Supplier concentration may expose us to significant financial credit or performance risk

We often rely on a single contracted supplier or a small number of suppliers, which in some cases are subsidiaries of Abengoa, for the provision of equipment, technology, fuel, transportation of fuel, and/or other services required for the operation of certain of our facilities. In addition, certain of our suppliers, including Abengoa and its subsidiaries, provide long-term warranties with respect to the performance of their products or services. If any of these suppliers cannot perform under their agreements with us, or satisfy their related warranty obligations, we will need to utilize the marketplace to provide or repair these products and services. There can be no assurance that the marketplace can provide these products and services as, when and where required. We may not be able to enter into replacement agreements on favorable terms or at all. If we are unable to enter into replacement agreements to provide for equipment, technology or fuel and other required services, we would seek to purchase the related goods or services at market prices, exposing us to the risk of unavailability and market price volatility. We may also be required to make significant capital contributions to remove, replace or redesign equipment that cannot be supported or maintained by replacement suppliers, which could have a material adverse effect on our business, financial condition, results of operations, credit support terms and cash flows.
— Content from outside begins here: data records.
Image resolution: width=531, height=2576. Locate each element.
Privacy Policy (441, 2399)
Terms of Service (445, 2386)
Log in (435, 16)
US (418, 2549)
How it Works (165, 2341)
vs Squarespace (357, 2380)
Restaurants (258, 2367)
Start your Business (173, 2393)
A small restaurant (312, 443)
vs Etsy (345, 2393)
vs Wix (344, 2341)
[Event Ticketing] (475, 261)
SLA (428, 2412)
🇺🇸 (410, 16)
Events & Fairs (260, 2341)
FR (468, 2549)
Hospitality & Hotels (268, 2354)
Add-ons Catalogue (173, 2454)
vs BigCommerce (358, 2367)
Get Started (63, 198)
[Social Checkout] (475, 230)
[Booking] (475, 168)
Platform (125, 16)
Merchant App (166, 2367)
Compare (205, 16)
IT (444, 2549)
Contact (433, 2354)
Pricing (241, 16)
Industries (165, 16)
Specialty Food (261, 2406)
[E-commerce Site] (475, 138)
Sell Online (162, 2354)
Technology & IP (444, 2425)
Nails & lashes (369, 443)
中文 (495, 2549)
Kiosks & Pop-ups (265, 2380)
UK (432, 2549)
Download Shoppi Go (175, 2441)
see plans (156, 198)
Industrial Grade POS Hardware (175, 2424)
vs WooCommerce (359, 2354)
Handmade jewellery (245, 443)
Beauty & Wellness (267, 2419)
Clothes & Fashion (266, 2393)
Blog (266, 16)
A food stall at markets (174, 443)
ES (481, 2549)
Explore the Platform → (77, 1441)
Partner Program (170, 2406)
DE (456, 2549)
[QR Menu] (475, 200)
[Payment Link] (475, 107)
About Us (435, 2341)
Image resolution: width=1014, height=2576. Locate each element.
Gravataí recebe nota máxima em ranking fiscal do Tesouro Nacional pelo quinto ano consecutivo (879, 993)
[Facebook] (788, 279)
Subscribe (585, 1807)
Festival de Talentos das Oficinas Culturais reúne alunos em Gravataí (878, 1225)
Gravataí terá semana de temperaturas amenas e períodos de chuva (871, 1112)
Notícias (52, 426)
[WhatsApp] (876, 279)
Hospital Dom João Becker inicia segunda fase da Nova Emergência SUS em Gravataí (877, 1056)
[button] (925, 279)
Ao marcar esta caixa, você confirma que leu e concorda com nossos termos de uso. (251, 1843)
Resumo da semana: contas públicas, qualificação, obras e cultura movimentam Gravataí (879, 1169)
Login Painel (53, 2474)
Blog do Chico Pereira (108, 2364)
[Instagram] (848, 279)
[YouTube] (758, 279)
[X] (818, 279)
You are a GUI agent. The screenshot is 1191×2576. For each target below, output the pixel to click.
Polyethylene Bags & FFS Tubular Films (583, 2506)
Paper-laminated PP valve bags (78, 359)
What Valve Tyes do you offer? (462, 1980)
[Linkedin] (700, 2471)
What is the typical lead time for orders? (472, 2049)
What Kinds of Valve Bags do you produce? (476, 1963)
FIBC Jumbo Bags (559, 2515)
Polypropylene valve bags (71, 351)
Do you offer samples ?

The failure of any supplier or customer to fulfill its contractual obligations to us could have a material adverse effect on our financial results. Consequently, the financial performance of our facilities is dependent on the credit quality of, and continued performance by, our suppliers and vendors.

We may be adversely affected by risks associated with acquisitions or investments

As a part of our growth strategy, we intend to make certain acquisitions and/or financial investments, and we may take on additional equity and debt to pay for such acquisitions. Moreover, we cannot guarantee that we will be able to complete all, or any, such transactions that we might contemplate in the future. To the extent we do, such transactions expose us to risks inherent in integrating acquired businesses and personnel, such as the inability to achieve projected cash flows; recognition of unexpected liabilities or costs; and regulatory complications arising from such transactions. Furthermore, the terms and conditions of financing for such acquisitions or financial investments could restrict the manner in which we conduct our business, particularly if we were to use debt financing. These risks could have a material adverse effect on our business, financial condition and results of operations.
 
In addition, we have made and may continue to make equity investments in certain strategic assets managed by or together with third parties, including governmental entities and private entities. In certain cases, we may only have partial or joint control over a particular asset. We hold a minority stake in Honaine and do not have control over the operation of that asset. Investments in assets over which we have no, partial or joint control are subject to the risk that the other shareholders of the assets, who may have different business or investment strategies than us or with whom we may have a disagreement or dispute, may have the ability to independently make or block business, financial or management decisions, such as the decision to distribute dividends or appoint members of management, which may be crucial to the success of the project or our investment in the project, or otherwise implement initiatives which may be contrary to our interests. Additionally, the approval of other shareholders or partners may be required to sell, pledge, transfer, assign or otherwise convey our interest in such assets. Similarly, the approval of other shareholders or partners may be required to acquire AAGES’, Algonquin’s, Abengoa’s or third parties’ interests in potential acquisitions. Alternatively, other shareholders may have rights of first refusal or rights of first offer in the event of a proposed sale or transfer of our interests in such assets or in the event of our acquisition of an interest in new assets pursuant to the ROFO Agreements or with third parties. These restrictions may limit the price or interest level for our interests in such assets, in the event we want to sell such interests.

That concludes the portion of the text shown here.